I used to work in a company that was rather destroying in the self esteem department. Let us call it Company X. I was an Admin Assistant and to me that is huge and I felt I was on the right path. See, with my Psychology Education I feel I am best working with people and Admin and HR are an attraction I have. Back to Company X, see as the Admin Assistant it was my duty to make sure the office is Operational in terms of day to day operations. To me that was enough to warrant an Introduction; I mean I was at the center of it all. I am the first person you meet after the receptionist and I am the carrier of all the information you may need. And hey I got the recognition I deserved from SOME people but that was it.

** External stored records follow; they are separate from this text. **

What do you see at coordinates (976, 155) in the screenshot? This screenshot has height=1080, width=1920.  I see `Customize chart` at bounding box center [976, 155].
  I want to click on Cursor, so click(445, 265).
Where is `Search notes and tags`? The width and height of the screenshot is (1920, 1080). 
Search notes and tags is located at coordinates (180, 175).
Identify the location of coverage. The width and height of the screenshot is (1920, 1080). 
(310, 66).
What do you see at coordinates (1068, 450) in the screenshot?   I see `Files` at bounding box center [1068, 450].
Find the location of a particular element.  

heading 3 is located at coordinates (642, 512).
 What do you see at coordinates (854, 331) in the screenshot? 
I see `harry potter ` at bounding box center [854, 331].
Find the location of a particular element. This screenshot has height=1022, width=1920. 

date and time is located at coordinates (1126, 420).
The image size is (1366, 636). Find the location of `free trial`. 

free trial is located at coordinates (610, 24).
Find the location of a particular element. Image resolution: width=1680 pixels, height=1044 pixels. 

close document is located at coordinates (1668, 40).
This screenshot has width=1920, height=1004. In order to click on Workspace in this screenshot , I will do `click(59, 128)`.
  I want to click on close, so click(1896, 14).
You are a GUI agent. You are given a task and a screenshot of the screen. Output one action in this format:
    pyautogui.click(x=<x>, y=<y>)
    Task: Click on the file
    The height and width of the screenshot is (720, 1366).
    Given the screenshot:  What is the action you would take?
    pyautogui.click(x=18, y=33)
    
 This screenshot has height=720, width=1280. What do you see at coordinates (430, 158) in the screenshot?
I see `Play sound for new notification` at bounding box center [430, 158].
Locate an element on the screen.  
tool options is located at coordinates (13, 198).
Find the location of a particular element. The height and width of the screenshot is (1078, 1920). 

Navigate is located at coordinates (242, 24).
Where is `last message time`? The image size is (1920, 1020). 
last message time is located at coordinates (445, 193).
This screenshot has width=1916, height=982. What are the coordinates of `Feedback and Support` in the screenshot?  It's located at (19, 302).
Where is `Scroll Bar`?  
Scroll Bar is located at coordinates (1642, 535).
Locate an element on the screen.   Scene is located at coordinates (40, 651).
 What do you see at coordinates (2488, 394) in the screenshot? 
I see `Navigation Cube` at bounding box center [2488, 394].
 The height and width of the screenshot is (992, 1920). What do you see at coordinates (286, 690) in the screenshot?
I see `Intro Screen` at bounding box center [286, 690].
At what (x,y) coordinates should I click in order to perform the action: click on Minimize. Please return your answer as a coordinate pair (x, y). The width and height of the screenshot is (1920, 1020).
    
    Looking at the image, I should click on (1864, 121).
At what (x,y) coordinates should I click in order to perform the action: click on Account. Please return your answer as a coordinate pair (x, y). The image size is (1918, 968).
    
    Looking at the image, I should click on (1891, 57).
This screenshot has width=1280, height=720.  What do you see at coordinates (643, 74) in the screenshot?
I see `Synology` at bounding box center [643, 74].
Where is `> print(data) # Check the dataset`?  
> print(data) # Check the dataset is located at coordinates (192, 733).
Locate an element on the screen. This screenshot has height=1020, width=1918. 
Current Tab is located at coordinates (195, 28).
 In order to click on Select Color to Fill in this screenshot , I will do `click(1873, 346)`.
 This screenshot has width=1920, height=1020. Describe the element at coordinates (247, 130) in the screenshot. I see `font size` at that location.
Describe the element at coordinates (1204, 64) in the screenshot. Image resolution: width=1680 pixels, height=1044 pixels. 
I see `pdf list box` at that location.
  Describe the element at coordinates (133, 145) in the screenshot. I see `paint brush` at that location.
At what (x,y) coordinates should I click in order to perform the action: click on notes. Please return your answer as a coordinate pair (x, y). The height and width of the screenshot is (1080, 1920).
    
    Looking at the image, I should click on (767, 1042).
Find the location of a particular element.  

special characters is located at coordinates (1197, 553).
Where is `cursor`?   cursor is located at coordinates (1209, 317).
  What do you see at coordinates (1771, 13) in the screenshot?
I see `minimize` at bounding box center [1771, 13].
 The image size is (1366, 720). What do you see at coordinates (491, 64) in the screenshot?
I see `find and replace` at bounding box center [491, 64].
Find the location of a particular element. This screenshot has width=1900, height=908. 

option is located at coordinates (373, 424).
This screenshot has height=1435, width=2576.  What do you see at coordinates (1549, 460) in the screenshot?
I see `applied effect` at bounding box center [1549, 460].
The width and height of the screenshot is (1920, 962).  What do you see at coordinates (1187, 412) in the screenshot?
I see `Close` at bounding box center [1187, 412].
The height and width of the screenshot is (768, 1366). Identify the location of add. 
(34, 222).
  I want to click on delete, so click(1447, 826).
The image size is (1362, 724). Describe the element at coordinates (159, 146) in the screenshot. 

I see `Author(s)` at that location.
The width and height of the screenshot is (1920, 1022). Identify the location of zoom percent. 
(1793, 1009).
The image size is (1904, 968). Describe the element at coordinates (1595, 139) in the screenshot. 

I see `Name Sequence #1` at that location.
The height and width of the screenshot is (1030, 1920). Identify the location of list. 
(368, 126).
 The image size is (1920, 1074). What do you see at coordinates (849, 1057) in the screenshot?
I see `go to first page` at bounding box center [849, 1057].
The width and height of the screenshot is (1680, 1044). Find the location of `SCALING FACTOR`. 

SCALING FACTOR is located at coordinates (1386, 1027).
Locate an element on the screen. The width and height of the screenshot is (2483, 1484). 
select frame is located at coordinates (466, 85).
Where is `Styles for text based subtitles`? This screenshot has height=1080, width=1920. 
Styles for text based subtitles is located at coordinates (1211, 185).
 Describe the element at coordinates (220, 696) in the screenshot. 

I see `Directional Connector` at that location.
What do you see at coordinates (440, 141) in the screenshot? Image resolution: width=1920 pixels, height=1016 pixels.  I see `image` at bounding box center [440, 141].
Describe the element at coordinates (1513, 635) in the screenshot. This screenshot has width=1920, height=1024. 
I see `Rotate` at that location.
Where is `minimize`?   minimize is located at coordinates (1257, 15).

To my former boss, I was of no value to the company and this was evident when he went round introducing other ‘more’ deserving colleagues the introduction went something like this “this is so and so he/she is a holder of a degree in mathematics he/she is XX in our company.” And they would get to my desk and my former boss would strictly lead them away. My heart would break into a million pieces, this went on for close to four years. Never being given credit where due and the recognition needed even for tasks I performed and were presented to guests the credit would never find its way to me.
I did my work non the less and I made sure I gave it my best. Where I was reprimanded I would take the advise given and please note that this was whether i was guilty or not. I took it in and told myself I need this job.
Don’t get me wrong I was not working for the recognition or introduction. NO. but imagine the boost that would have on my esteem and the pleasure i would receive in executing my job. I enjoyed my job because I got interact with different classes of people but on the flip side it also made me see my CLASS.
Would I do the same to my employees? I am an employer in my own capacity and I make sure my staff get the recognition they deserve because I know what lack of it could do to a person.
I read so many articles on how to get the job of my dreams but I never read an article on how to deal with the downs that come out of that job.
Most of you my readers will tell me that I am an Attention Seeker and that I am being petty, well no, I am not petty and I am not an Attention Seeker I am just another working class lady toiling for the pay and hoping to do that while happy and recognized. Is that so much to ask?
Well, I got another job and I am doing better.